As for the macro, implicit in Horrocks' commentary is something common today: the idea that social issues must be put on the back burner in the name of political expediency. Now, I do accept that in the midst of a campaign and with politics being "the art of the possible," it's often wise to focus on what resonates with the people. I also understand that the best way to reorient public opinion toward morality is through culture-shaping institutions in the media, entertainment arena and academia (call it a reverse Gramsci). The problem, though, is twofold: traditionalists don't have control over those institutions. Second, there are many today – and some are "conservatives" – who behave as if there is never a time to talk about social issues.

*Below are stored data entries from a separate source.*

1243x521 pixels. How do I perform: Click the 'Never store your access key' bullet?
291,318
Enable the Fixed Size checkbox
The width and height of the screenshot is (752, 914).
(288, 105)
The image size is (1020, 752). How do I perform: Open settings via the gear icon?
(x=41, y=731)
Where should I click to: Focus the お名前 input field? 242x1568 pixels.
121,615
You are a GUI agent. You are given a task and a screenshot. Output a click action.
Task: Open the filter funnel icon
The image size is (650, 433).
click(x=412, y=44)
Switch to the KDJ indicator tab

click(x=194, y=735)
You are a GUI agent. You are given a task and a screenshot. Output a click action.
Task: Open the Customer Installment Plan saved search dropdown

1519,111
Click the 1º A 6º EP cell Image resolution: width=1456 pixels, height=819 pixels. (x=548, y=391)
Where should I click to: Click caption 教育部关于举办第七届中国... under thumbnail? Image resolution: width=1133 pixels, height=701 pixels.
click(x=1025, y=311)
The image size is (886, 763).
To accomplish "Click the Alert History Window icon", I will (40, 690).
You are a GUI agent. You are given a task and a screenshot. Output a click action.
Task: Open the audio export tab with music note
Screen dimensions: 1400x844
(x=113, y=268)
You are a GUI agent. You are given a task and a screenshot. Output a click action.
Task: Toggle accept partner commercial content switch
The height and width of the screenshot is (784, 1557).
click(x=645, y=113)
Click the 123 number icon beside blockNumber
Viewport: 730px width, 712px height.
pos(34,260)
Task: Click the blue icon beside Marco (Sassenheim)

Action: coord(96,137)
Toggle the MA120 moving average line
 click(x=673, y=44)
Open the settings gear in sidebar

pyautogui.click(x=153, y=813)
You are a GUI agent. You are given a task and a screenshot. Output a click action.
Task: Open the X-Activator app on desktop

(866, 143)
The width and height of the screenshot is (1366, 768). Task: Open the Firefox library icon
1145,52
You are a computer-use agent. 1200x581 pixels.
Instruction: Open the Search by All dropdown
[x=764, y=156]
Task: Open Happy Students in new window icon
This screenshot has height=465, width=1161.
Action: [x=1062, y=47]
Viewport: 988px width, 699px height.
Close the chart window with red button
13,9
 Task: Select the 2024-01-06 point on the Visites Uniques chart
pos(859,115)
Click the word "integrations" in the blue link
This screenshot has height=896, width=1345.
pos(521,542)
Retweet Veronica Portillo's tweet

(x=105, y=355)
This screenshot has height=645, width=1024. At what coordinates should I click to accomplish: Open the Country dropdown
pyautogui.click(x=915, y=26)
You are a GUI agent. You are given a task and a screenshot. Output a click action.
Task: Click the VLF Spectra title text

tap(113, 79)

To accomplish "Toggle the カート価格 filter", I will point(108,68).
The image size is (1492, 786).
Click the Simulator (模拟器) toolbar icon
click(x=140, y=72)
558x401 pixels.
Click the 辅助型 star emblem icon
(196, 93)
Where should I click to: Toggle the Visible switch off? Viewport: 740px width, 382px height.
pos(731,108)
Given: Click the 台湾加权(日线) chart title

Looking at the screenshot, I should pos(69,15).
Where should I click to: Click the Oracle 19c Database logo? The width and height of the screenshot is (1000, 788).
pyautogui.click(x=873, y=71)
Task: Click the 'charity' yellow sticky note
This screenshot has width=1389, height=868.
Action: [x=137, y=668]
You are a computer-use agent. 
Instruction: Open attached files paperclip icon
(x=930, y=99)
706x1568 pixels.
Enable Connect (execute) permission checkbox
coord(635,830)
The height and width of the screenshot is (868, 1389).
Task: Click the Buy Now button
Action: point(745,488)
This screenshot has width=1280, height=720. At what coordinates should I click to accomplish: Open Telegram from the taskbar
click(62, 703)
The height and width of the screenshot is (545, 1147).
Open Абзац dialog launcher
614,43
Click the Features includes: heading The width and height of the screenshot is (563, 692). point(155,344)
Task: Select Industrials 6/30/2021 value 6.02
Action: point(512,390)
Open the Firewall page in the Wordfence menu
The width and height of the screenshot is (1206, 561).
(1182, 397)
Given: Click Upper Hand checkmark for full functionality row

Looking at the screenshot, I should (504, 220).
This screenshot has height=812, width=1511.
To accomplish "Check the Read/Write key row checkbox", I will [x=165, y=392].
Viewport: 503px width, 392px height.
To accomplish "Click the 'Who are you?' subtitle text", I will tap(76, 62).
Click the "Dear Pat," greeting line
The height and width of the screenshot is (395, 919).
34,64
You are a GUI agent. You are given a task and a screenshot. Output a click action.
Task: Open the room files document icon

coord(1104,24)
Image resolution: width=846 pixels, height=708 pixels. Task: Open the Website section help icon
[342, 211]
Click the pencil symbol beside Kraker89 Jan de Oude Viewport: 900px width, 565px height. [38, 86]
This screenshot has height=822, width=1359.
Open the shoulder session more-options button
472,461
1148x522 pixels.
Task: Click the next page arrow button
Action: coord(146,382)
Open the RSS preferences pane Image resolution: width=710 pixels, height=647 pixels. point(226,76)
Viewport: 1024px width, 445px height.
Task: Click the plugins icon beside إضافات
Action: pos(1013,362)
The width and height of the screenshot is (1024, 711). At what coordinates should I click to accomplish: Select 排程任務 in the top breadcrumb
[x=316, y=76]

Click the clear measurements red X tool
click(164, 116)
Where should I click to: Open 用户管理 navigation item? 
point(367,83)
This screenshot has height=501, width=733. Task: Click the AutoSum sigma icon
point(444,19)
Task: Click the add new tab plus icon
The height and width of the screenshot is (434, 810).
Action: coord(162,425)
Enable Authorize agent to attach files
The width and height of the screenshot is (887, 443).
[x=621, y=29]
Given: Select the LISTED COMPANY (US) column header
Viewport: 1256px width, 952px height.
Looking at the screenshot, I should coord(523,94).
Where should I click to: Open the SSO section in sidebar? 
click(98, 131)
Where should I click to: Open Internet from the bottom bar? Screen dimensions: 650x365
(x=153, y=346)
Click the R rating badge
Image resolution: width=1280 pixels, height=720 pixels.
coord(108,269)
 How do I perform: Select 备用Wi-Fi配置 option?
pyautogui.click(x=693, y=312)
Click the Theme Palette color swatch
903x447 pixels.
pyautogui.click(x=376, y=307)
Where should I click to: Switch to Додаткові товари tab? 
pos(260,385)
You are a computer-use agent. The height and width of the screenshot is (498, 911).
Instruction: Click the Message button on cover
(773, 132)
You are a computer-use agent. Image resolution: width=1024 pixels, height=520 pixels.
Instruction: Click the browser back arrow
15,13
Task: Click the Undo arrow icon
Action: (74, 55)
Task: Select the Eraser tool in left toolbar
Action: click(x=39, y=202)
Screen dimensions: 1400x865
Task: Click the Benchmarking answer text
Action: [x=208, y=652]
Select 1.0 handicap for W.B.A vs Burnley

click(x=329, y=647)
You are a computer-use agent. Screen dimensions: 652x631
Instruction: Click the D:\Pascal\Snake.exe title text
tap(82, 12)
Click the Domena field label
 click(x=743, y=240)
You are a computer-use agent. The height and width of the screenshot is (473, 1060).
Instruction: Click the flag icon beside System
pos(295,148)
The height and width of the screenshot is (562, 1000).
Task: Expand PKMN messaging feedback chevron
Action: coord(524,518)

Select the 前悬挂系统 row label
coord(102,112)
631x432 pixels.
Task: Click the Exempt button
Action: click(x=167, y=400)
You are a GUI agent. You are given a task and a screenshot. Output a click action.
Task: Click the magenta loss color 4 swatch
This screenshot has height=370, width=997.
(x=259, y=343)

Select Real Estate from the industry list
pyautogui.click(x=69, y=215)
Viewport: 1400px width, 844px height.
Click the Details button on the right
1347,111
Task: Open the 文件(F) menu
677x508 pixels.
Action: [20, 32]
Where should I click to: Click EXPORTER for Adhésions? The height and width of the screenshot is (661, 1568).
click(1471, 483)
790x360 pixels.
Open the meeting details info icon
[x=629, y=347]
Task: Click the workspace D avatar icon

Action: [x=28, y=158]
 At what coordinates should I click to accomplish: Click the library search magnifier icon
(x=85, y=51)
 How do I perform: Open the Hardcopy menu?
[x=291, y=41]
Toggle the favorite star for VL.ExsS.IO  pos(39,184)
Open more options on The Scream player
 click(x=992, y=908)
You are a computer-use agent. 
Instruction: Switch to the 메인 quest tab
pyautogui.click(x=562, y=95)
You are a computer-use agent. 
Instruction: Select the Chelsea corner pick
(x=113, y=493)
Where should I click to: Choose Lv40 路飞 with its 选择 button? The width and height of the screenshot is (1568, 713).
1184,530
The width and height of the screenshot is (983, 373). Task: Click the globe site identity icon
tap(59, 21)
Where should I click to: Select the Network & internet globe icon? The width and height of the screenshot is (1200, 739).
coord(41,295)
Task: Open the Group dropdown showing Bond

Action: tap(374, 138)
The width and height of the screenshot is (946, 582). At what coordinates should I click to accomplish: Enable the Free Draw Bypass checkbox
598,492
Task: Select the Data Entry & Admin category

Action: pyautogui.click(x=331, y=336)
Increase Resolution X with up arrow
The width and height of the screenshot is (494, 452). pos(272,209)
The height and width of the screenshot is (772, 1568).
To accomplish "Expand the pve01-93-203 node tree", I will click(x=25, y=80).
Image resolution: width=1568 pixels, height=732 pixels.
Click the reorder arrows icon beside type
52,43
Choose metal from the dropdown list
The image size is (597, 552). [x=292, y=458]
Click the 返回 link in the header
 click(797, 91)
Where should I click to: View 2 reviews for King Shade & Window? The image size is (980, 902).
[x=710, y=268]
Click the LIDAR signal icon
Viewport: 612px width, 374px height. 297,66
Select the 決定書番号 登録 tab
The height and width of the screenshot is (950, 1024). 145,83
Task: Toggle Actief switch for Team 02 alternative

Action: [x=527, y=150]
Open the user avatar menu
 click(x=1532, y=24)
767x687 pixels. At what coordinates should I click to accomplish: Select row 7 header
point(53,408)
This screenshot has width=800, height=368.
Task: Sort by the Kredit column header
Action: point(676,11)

These people simply don't see the obvious connection between the ills they complain about and society's moral state. But there is a reason why Edmund Burke said, "It is written in the eternal constitution of things that men of intemperate minds cannot be free. Their passions forge their fetters." There is a reason John Adams wrote, "Public virtue cannot exist in a nation without private [virtue]...," and Ben Franklin observed, "Only a virtuous people are capable of freedom. As nations become more corrupt and vicious, they have more need of masters." And there is a reason why a multitude of other brilliant thinkers expressed the same sentiment throughout the ages. Do you really think these men among men just needed a bunch of moderns to come along, shower their sagacity with shades of gray and set them straight? Do you really suppose that the problems of crony "capitalism," the most corrupt government in our history and the thoroughly immoral crypto-Marxist in the White House have nothing to do with the morality of the electorate? Can we be one kind of people but have another kind of government?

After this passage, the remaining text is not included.